Liberal Arts

Liberal Arts

(M) Hopscotch DVD/BD

Plenty of films have been made about nostalgia for the glory days of college but invariably they are most concerned with partying and responsibility-free living. Rarely do you find a film which considers the university years with the same level of earnest idealism as does Liberal Arts.

Jesse Fisher is a 35-year-old liberal arts graduate who is working as an admissions officer in a New York college. He accepts an invitation to return to his alma mater in Ohio for the retirement dinner of one of his favourite professors from his time there. While back on campus he strikes up a friendship and romance with a 19-year-old drama student named Zibby (short for Elizabeth), a relationship that at the same time manages to make Jesse feel young and remind him of how old he is.

At its heart, Liberal Arts is a film about growing up and the college becomes a metaphor for youth and all the opportunity and boundless potential that entails. Jesse is overwhelmed with excitement to get back to his alma mater and really wants to once again feel like he did back then.

However, for all his excitement at getting back to college, we also get, as a contrast, the perspectives of two lifelong academics; one whose passion has been replaced by bitterness and resentment; the other who, facing retirement, is concerned that like a prisoner he has become an “institution man” and won’t be able to function in the outside world.

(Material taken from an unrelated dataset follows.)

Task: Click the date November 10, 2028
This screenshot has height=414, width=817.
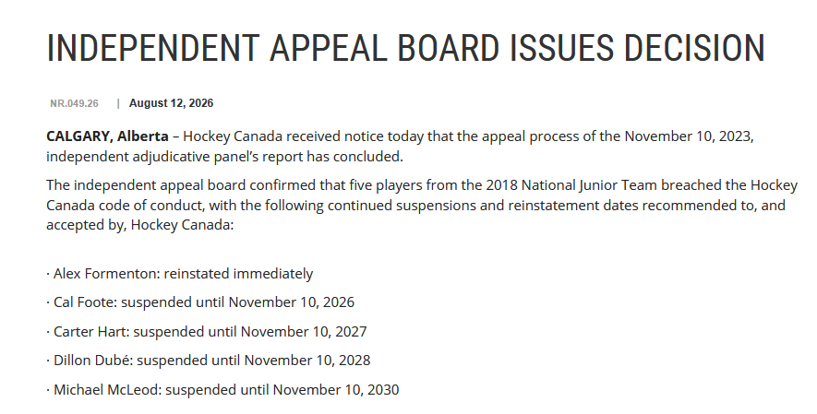Action: pyautogui.click(x=307, y=360)
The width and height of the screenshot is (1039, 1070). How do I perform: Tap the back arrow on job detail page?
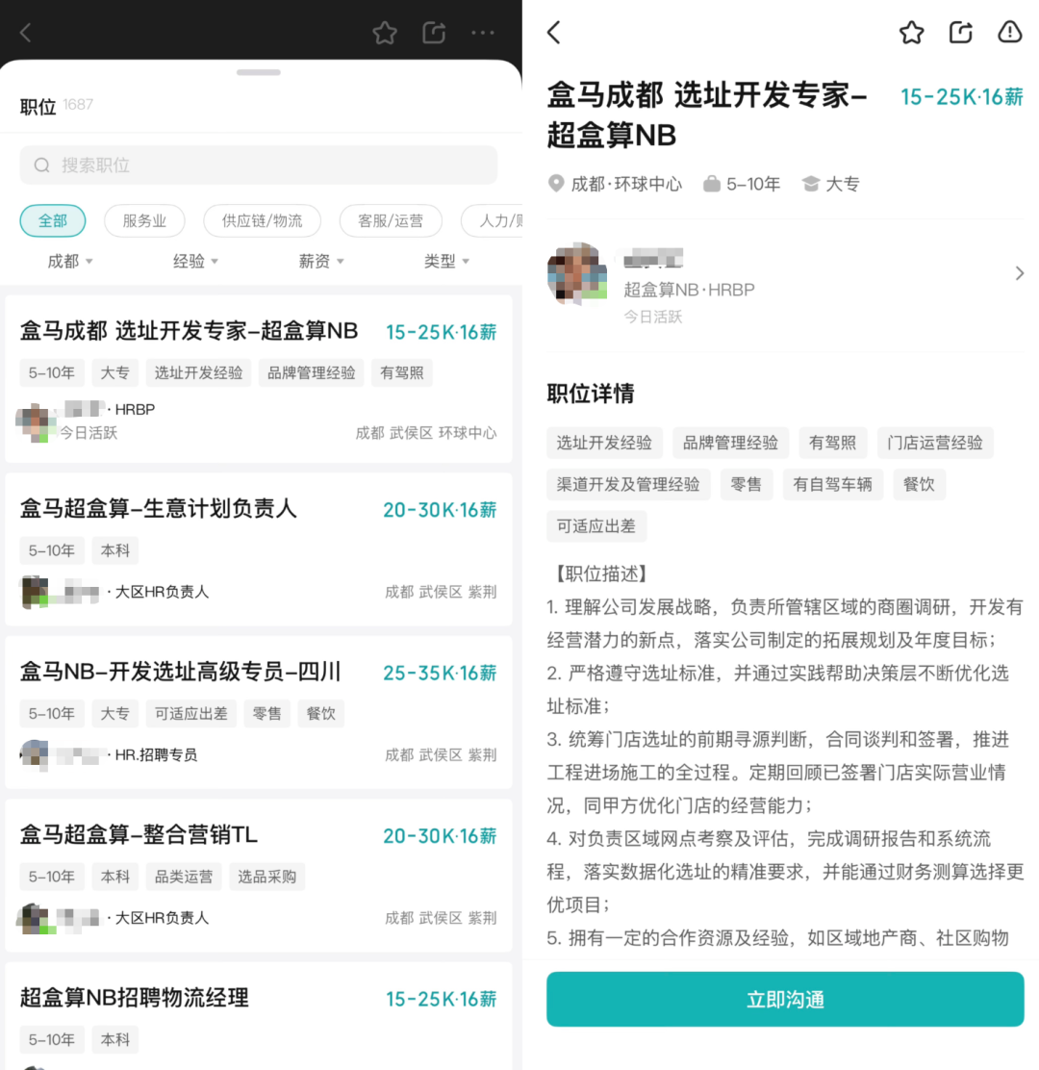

It takes you a while to get on board with Jesse and Zibby’s relationship. Initially, it doesn’t quite seem plausible. You don’t understand her interest in him. It just seems to happen.

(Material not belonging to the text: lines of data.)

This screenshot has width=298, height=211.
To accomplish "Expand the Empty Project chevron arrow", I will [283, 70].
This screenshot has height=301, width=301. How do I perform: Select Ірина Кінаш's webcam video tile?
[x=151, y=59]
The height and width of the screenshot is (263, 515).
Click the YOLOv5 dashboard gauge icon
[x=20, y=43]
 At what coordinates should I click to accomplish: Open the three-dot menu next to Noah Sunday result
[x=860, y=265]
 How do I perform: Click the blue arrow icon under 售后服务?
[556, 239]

But, once it is established, it starts to make more sense. With the 16-year age gap being so prominent — there is a great little scene where Jesse tries to get his head around their age difference by working out how old she was or will be at different stages of his life — Jesse and Zibby’s relationship also ties into the theme of growing up.

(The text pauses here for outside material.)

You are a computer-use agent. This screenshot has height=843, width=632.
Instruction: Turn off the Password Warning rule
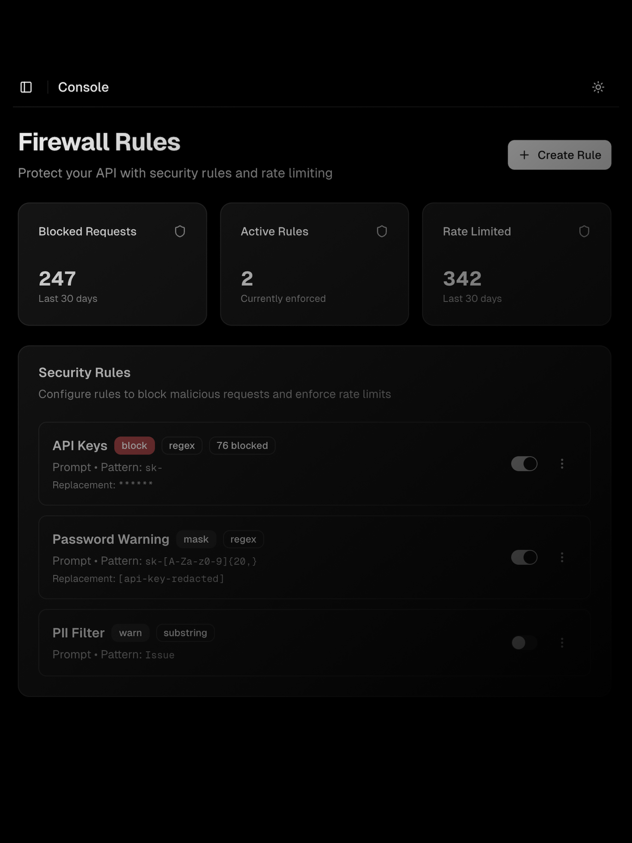[524, 557]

He sees her as a way back to the hopeful young man that he was, someone with whom he can have the lofty, intellectual conversations which were once so important to him but have since become absent in his life. For her, frustrated by the calibre of males in her peer-group, he is a chance to fast-forward into adulthood.

The film also contains a few subplots, the most interesting and authentic of which is Jesse’s relationship with a manic depressive boy he meets on campus — another relationship Jesse just seems to fall into. The two bond over reading and Jesse becomes a surrogate father figure for the brilliant but troubled young man.

Liberal Arts is written and directed by its star, Josh Radnor. It is Radnor’s second film as a writer/director after 2010’s Happythankyoumoreplease, another film about growing up. Radnor would be most familiar to viewers as Ted Mosby from How I Met Your Mother, and viewers of that show will struggle not to see him playing a version of the same character here. Elizabeth Olsen — the younger sister of twins Mary-Kate and Ashley — is quite good as Zibby and is definitely one of the young actresses to watch over the next couple of years.

At times Liberal Arts can briefly cross the line into pretentiousness but no more than you would expect from a screenplay trying to capture the vibe of young, faux-intellectual liberal arts students. Despite this, the film is quite charming, will appeal to people who have had that particular experience of college, and does enough to suggest that Radnor could develop into quite an interesting filmmaker.